— What needs to be done —
Transcribe exactly the lines that fall between the one holding "Johan Henrik, Wessel (912, 1061)" and the one holding "Johan M, Matzen (864, 1240)", inclusive, from the entries below.

— Data items —

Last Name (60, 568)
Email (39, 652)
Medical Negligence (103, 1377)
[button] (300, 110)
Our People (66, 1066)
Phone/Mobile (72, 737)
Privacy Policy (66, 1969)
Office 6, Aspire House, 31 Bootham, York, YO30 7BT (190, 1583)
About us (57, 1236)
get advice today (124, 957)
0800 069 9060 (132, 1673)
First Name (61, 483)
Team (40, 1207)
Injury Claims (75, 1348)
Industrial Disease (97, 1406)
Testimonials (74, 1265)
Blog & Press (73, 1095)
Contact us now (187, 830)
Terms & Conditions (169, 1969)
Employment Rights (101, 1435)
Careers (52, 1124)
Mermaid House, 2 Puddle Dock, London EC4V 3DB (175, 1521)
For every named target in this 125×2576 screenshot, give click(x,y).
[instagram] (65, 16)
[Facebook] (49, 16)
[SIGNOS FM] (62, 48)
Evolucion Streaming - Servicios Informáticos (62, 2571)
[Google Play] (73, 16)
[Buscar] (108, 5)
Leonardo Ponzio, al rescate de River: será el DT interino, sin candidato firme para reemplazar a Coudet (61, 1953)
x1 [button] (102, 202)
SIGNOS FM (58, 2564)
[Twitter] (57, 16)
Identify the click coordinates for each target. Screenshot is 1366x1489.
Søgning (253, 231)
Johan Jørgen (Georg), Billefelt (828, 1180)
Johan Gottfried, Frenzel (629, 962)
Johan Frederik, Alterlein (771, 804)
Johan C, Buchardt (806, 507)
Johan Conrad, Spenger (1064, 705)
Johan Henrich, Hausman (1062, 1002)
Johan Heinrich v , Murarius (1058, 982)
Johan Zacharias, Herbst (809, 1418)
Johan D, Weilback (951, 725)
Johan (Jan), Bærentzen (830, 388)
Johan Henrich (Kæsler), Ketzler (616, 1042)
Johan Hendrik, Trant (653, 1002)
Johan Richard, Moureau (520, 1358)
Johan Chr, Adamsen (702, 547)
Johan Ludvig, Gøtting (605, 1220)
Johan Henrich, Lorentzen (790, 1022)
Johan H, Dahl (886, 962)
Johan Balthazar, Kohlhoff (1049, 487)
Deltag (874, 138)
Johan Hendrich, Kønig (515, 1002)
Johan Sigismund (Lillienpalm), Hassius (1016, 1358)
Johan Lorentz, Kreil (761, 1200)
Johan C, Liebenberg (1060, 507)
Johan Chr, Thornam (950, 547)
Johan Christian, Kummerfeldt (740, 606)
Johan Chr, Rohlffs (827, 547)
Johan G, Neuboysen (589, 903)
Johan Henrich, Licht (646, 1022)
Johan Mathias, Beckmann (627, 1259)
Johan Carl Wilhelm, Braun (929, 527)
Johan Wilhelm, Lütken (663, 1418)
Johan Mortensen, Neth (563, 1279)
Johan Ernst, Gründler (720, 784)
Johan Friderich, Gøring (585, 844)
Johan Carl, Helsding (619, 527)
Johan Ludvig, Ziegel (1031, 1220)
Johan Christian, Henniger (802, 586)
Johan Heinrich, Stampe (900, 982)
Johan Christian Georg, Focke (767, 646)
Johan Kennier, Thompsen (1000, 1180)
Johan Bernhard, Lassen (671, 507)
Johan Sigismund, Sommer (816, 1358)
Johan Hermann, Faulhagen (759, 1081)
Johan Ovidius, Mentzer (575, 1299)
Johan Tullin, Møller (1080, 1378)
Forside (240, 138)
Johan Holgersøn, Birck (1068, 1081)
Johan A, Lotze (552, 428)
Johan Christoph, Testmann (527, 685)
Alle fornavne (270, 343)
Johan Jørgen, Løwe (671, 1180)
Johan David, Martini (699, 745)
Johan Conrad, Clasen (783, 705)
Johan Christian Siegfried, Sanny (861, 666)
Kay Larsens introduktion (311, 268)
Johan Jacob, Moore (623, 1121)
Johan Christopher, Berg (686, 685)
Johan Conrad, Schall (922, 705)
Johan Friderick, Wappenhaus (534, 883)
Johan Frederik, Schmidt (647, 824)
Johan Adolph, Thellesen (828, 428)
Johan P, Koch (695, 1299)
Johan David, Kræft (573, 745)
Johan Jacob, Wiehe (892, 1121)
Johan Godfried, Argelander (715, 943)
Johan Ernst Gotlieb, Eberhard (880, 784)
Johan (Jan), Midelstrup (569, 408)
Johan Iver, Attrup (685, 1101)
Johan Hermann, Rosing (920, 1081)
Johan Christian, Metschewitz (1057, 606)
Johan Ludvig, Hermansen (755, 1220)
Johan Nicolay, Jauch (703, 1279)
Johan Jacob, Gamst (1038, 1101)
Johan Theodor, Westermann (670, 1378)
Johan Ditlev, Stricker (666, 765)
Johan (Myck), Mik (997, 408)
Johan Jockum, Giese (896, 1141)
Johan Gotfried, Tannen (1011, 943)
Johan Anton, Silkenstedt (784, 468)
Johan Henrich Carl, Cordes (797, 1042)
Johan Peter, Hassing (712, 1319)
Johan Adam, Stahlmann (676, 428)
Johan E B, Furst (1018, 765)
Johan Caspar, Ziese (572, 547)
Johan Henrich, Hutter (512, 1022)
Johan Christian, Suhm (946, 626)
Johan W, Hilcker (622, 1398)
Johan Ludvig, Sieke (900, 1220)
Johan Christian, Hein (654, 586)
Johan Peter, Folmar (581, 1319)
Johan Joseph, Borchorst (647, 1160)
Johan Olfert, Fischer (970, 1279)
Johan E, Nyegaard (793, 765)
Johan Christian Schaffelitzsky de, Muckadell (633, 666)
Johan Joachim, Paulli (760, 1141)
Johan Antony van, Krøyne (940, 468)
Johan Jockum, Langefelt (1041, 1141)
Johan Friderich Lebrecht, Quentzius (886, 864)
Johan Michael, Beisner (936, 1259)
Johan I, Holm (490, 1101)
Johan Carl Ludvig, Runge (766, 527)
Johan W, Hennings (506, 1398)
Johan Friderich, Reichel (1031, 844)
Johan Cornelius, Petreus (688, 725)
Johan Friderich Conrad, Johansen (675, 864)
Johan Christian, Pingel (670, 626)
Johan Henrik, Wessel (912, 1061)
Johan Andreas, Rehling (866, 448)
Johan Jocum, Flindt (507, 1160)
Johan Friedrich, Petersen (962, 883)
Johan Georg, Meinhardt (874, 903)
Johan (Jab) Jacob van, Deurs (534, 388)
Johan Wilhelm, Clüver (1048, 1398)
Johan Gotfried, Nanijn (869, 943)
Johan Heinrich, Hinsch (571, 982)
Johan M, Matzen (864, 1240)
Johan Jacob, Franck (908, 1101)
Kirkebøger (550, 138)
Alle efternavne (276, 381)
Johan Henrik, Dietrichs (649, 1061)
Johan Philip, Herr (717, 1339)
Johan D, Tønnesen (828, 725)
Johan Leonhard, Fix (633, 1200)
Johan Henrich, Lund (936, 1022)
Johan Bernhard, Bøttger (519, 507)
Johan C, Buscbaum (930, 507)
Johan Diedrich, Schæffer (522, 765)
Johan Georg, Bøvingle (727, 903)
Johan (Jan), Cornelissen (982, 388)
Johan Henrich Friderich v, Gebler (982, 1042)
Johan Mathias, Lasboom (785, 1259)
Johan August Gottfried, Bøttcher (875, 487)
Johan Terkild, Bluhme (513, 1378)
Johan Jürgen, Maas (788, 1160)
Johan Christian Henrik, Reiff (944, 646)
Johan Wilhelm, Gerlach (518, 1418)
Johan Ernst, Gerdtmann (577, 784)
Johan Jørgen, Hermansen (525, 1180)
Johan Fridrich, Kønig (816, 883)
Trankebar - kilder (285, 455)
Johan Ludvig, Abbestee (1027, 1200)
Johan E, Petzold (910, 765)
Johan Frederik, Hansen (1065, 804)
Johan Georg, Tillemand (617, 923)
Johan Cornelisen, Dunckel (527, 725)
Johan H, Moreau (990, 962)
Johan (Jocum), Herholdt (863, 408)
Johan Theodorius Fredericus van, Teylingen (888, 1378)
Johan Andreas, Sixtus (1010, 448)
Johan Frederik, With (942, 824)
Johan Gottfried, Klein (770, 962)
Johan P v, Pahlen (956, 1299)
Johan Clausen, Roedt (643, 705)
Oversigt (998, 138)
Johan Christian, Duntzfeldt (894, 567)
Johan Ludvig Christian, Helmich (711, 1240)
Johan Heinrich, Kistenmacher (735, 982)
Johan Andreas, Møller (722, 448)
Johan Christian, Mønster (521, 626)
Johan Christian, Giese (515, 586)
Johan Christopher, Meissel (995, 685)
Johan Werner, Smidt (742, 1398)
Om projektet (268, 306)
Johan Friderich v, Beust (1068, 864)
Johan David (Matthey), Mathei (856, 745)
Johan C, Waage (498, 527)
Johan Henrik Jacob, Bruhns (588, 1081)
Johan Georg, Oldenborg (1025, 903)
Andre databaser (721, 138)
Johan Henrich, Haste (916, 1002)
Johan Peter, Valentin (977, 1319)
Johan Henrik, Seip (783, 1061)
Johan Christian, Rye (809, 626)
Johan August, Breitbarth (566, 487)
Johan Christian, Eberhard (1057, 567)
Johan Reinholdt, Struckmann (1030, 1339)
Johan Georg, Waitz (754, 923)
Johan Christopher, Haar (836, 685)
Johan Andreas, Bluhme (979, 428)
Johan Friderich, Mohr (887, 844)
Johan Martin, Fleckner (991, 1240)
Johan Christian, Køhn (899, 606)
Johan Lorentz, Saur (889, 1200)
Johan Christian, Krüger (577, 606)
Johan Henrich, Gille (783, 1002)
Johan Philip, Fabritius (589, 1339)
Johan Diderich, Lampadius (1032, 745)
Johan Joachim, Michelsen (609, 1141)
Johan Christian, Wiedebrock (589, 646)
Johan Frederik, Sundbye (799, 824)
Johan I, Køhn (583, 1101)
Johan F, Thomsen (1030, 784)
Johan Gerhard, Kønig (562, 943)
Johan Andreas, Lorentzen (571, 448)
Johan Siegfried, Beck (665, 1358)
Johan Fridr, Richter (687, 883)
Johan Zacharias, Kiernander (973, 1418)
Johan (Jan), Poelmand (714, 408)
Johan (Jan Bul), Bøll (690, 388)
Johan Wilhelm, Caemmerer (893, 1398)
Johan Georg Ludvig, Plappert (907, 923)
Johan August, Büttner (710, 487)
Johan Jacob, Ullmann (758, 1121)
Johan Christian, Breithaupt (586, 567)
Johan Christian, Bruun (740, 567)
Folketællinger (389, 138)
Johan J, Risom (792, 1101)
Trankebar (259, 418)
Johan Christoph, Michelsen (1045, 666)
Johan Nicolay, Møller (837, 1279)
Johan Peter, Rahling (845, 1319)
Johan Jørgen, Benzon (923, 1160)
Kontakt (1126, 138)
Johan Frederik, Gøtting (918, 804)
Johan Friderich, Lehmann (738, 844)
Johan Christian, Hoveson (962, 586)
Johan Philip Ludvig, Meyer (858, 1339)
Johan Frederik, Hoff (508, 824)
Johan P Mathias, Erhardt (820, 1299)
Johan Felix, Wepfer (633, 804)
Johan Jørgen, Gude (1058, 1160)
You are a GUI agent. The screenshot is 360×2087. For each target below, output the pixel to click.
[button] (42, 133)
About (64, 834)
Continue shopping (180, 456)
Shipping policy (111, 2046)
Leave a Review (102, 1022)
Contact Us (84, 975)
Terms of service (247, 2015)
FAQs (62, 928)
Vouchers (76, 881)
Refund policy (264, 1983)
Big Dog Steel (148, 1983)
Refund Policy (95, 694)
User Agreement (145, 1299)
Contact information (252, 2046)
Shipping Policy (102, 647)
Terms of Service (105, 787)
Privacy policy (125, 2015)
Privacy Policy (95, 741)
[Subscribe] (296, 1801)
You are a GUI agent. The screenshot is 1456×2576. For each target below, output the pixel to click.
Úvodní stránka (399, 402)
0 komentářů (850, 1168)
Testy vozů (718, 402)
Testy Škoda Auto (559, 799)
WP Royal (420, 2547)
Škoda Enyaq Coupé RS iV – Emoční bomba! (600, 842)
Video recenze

— Response to the task —
Johan Henrik, Wessel (912, 1061)
Johan Andreas, Rehling (866, 448)
Johan Jocum, Flindt (507, 1160)
Johan Friedrich, Petersen (962, 883)
Johan Georg, Meinhardt (874, 903)
Johan (Jab) Jacob van, Deurs (534, 388)
Johan Wilhelm, Clüver (1048, 1398)
Johan Gotfried, Nanijn (869, 943)
Johan Heinrich, Hinsch (571, 982)
Johan M, Matzen (864, 1240)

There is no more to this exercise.